Google Analytics: Visits and Visitors Now Sessions and Users
Last night, Google once again snuck an update past us and right onto our Google Analytics Dashboards. For the majority of users, it likely won’t make a huge difference. However, the change in terminology has thrown many webmasters for a loop today.
What the heck are “sessions” and “users”?
The biggest change you’ll notice is the switch from “visits” and “visitors” to sessions and users. No longer will you see the term “visit” in Google Analytics. The switch in wording is something you will just have to get used to. The data itself isn’t going to change, though. A session is still the period in which a visitor (user) is engaged in your website, and a user is anyone who has had at least one session on your website.
From now on, this is what visits and visitors will be called.

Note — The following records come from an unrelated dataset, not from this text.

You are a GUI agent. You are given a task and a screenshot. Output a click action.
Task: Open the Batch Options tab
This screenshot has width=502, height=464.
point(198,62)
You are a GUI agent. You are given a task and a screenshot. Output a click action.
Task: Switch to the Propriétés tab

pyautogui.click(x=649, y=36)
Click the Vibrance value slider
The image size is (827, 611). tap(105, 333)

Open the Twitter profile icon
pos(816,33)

Why the change in terminology?
The main reason, explained by Google, is to accommodate a combination of app and web data.

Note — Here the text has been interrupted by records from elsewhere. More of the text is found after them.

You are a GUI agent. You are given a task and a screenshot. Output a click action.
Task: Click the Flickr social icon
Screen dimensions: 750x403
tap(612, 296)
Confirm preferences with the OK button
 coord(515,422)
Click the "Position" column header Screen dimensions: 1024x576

If you have an app that you track data with in Google Analytics, in addition to your main website, you know that the two were formerly separate Google Analytics properties. Formerly, the app data included active users rather than visitors. Apps don’t necessarily have “visitors,” since an app requires a user to download the app and actually “use” it. This made it frustrating for marketers, as the ability to combine the two properties to give an overall view of total “users” was difficult without the use of third party applications.
Google now makes it possible to combine your app and web analytics. This move allows you to focus on your conversion data and view exactly how your “users” are interacting with your product or service. The ability to view app data on its own is still possible, but it’s through the use of filters instead of separate properties.

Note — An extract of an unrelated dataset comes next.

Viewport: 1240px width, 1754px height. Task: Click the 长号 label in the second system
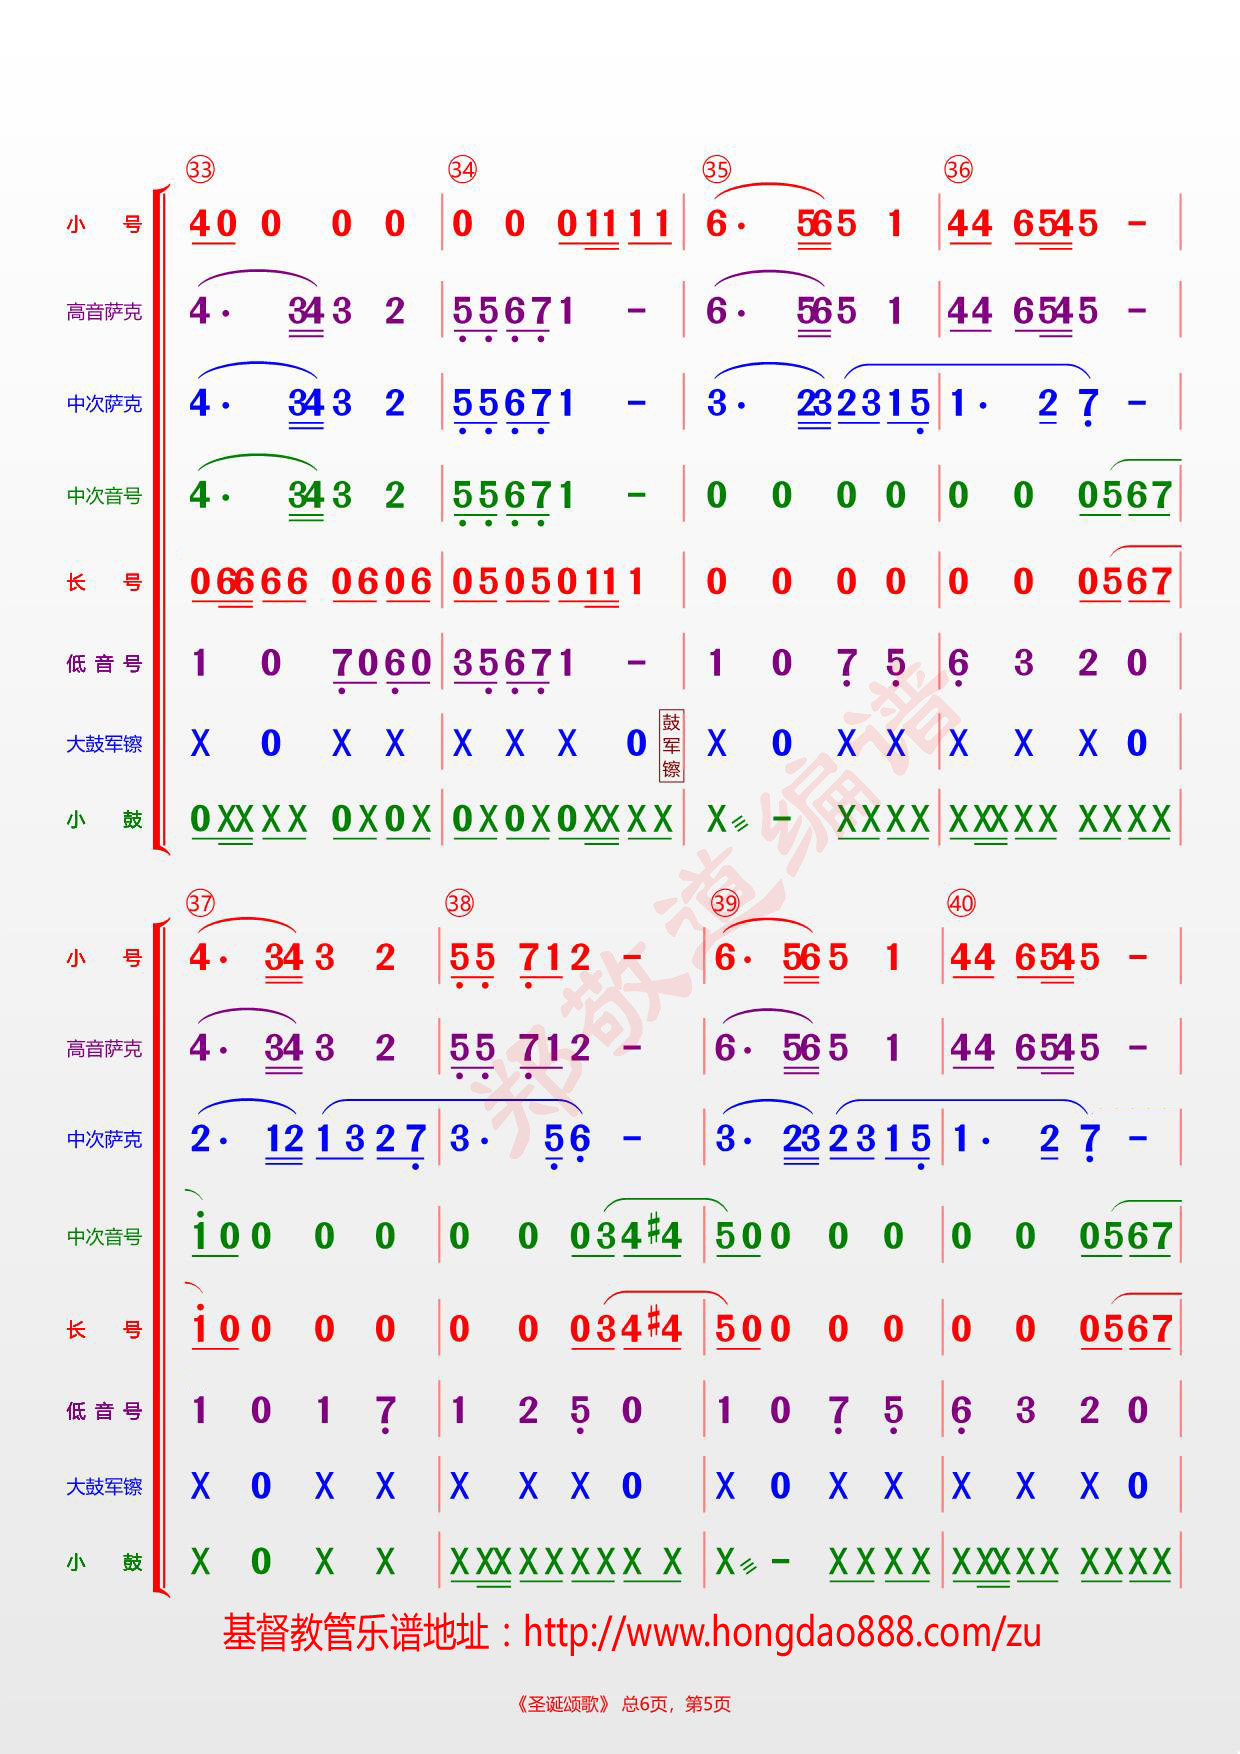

How this affects the regular webmaster
For regular website owners and marketers that don’t have an app, things won’t change much. The only thing you really have to worry about is the change in terminology.
In time, this terminology change may reflect more accurate data as Google gets better and better at determining what users are, exactly. For instance, Google is one step closer to being able to track the same person going to your website from three different devices. Before, this was three different “visitors” as each hit was from a different device and/or browser. But those visitors might have been all the same user. Overall, this hasn’t been implemented yet, but Google is setting us up for more accurate data in the future.
Google also mentioned that they added some more app specific fields to the analytics.js library:
- screen name
- app name
- app version
- exception tracking
All this does is further distinguish the app data from the web data, but also allows it to be combined. You will be able to drill down to just app data, or just web data, to further analyze what your users are doing. Filters can be created to designate the separate views. The main advantage is seeing a combined view as total conversions and ecommerce tracking will sum both app and web data, giving you a bigger picture of your online presence.